To calculate the energy stored in the inductor at one time constant after the switch is closed, we'll need to determine the time constant first. The time constant (τ) for an RL circuit is given by the formula:
τ = L/R
In this case, the inductance (L) is 2.00 H and resistance (R) is 8.20 Ω. Plugging in these values, we can calculate the time constant:
τ = 2.00 H / 8.20 Ω
τ ≈ 0.2439 s
Now, to find the energy stored in the inductor after one time constant, we can use the formula:
Energy stored = (1/2) * L * I^2
where I is the current flowing through the inductor.
At one time constant, the current flowing through the inductor has reached approximately 63.2% of its maximum value.
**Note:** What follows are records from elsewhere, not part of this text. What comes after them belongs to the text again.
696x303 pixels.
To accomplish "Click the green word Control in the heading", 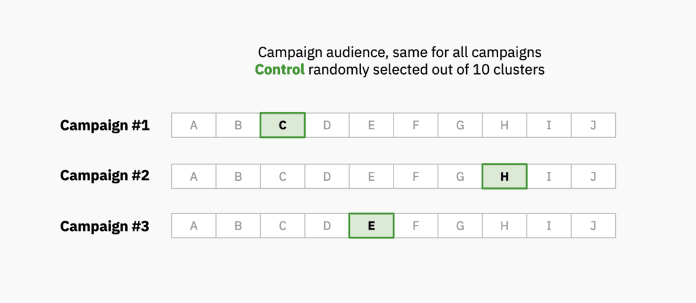I will [279, 70].
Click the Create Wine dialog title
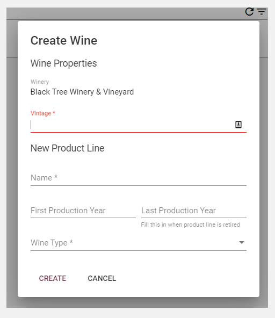Screen dimensions: 275x318 tap(64, 41)
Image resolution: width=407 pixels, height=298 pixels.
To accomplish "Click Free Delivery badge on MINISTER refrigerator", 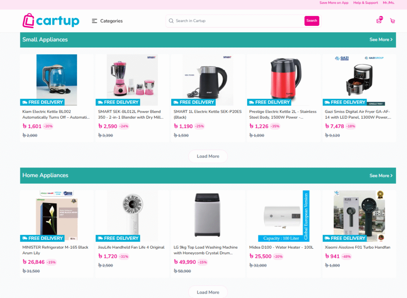I will (42, 238).
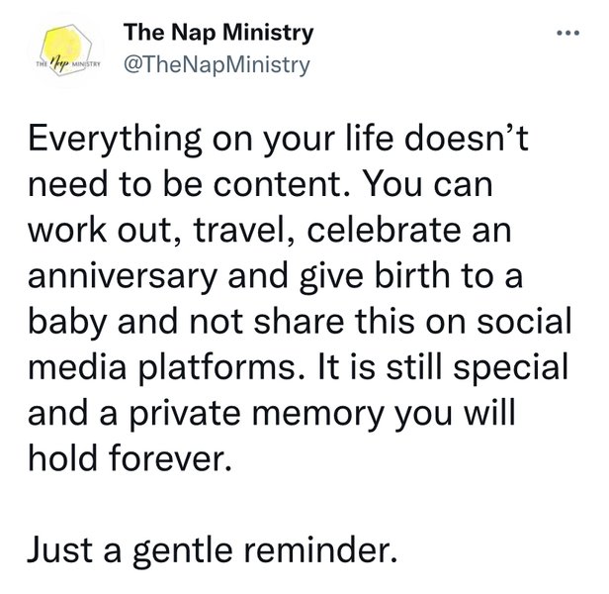
Task: Open The Nap Ministry display name
Action: point(218,33)
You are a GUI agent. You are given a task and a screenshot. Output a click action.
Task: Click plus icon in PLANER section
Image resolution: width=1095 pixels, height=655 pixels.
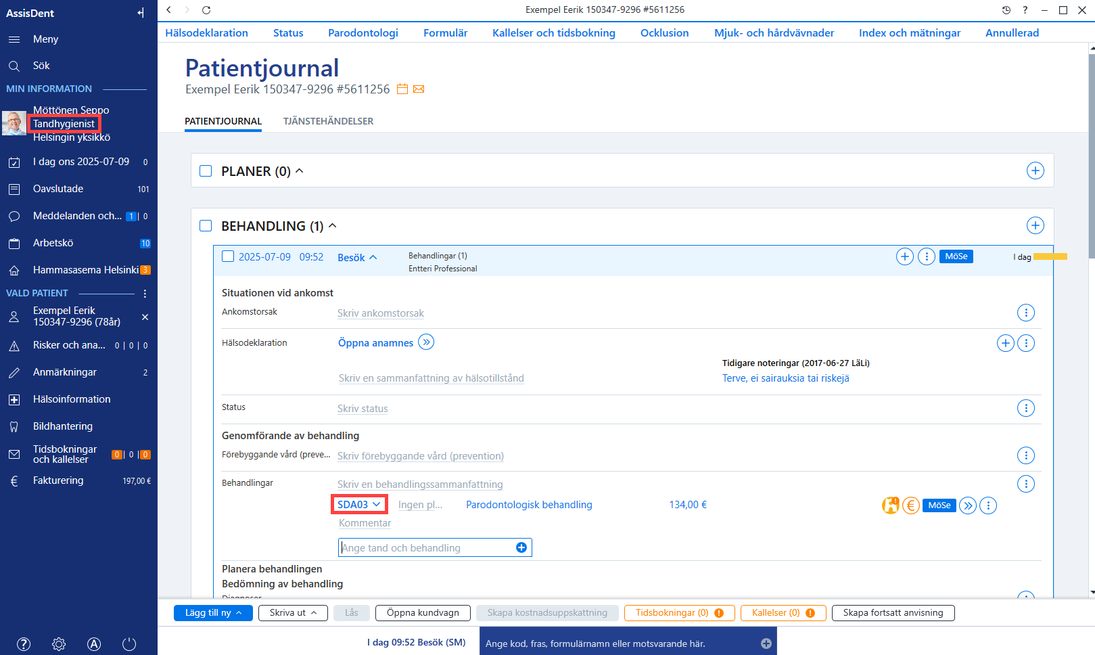click(1035, 171)
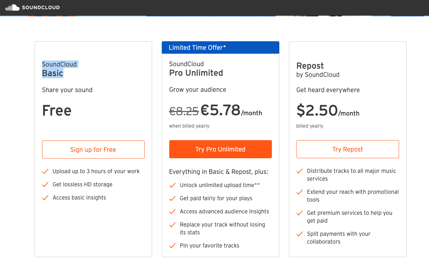Click checkmark next to Split payments with collaborators
The image size is (429, 266).
point(300,234)
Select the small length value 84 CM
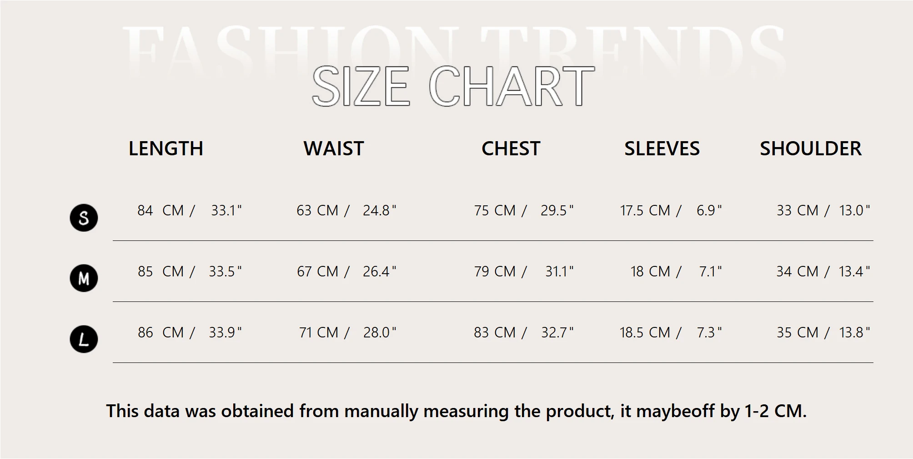913x459 pixels. click(161, 210)
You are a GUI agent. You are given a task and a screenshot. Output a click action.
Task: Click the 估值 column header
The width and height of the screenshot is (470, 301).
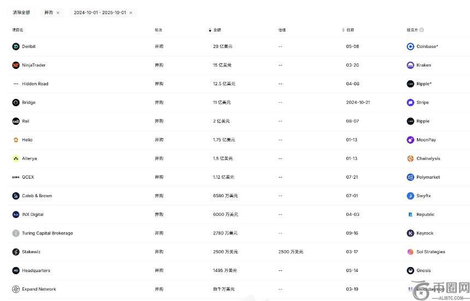point(282,30)
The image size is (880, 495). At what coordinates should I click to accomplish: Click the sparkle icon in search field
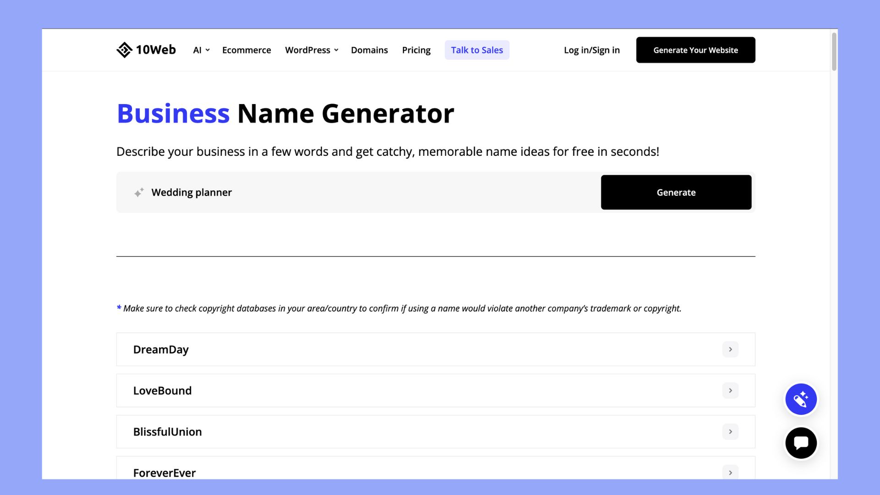pyautogui.click(x=138, y=192)
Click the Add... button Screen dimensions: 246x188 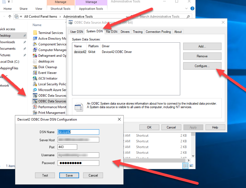tap(202, 46)
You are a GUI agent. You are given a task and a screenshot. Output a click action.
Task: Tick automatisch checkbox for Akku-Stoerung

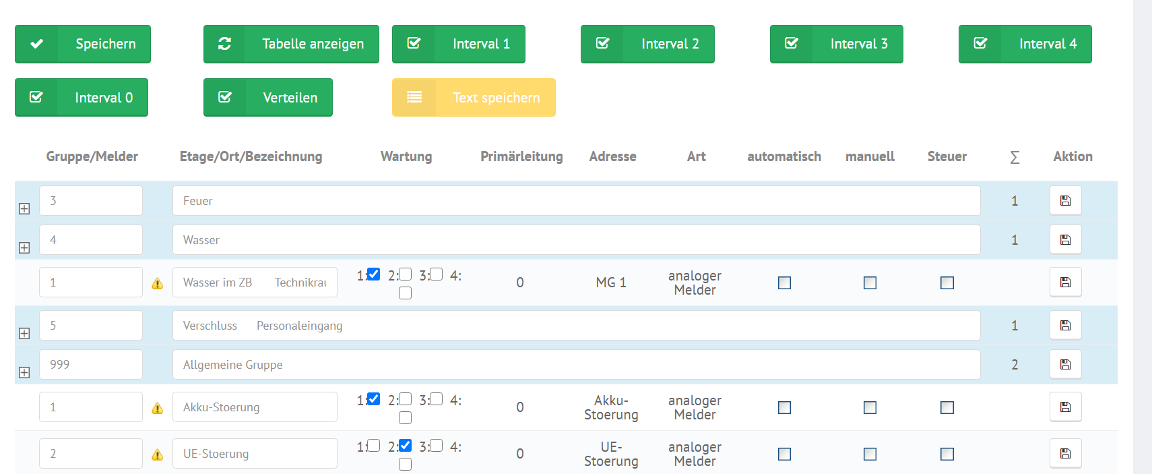tap(784, 407)
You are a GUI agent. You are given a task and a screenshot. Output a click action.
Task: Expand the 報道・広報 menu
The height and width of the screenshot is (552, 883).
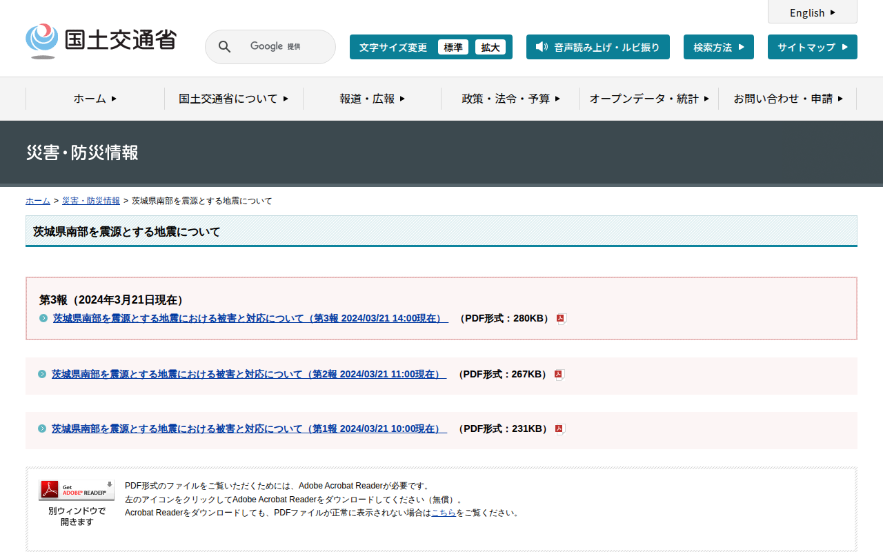[372, 99]
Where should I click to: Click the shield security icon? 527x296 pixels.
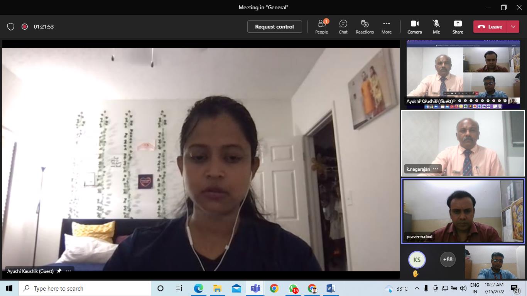[x=11, y=27]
This is given by:
I = Imax * (1 - e^(-t/τ))
where Imax is the maximum current and t is the time.
In this case, since the battery is connected directly to the inductor and resistor in series, the maximum current (Imax) can be calculated using Ohm's law:
Imax = V / R
where V is the battery voltage.
Plugging in the given values, we get:
Imax = 24.0 V / 8.20 Ω
Imax ≈ 2.93 A
Now we can calculate the current at one time constant:
I = 2.93 A * (1 - e^(-(1 * τ)/τ))
I ≈ 2.93 A * (1 - e^(-1))
I ≈ 2.93 A * (1 - 0.368)
I ≈ 1.85 A
Finally, we can substitute the values of Inductance (L) and current (I) into the energy formula:
Energy stored = (1/2) * L * I^2
Energy stored = (1/2) * 2.00 H * (1.85 A)^2
Energy stored ≈ 3.42 J
Therefore, the energy stored in the inductor at one time constant after the switch is closed is approximately 3.42 Joules.